New piece online - Datacity Bristol: www.stanza.co.uk/datacitybristol and for those particularly interested in sounds listen to sounds from Bristol in the soundcities database: www.soundcities.com/global/enter.php

I have just published this piece called Data Cities Bristol. Its a 'parallel reality' work. It offers multiple perspectives of Bristol online in realtime. The images are taken from selected webcams there is also a live generative sound mix. My experiments and online works range from interactive interfaces, that the user can control, to systems that generate allowing a more passive but evolving relationship to the works. These ideas have been expressed through a whole series of individual online website projects each with different themes. This latest work offers a mix of these ideas ie. sounds that can be controlled and images that are real time and generated.

Last time I was at Watershed I made some progress focusing on data and sound across networks and to this end I have made a project with robots as players to control the interfaces. The robot is wandering around a large black and white map on the floor. It triggers positional sounds and coded 3D via ultrasound in the room and in the robot. The robot is navigating the space; so essentially it is playing the sounds as it moves about and controlling the projectors.

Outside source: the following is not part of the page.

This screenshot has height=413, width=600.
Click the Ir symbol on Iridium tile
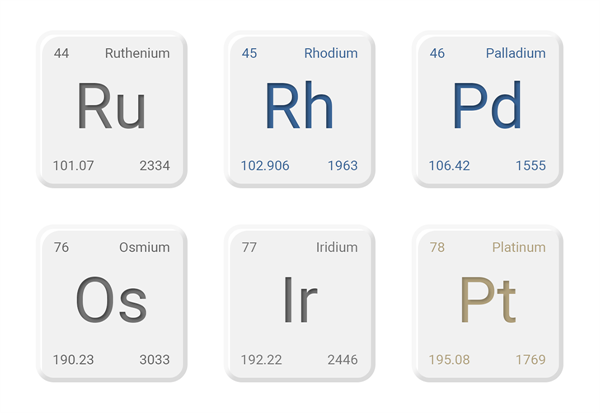coord(300,300)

So where is this going... well I am going back to the USA to do some more research into motes and surveillance technologies. I am meeting various companies and wondering where this is leading. Imagine walking out the door, and knowing every single action, movement, sound, micro movement, pulse, and thread of information is being tracked, monitored, stored, analysed, interpreted, and logged. The world we will live in seems to be a much bigger brother. Is this a liberating world or a truly oppressive system? So I am really understand the nature of the beast.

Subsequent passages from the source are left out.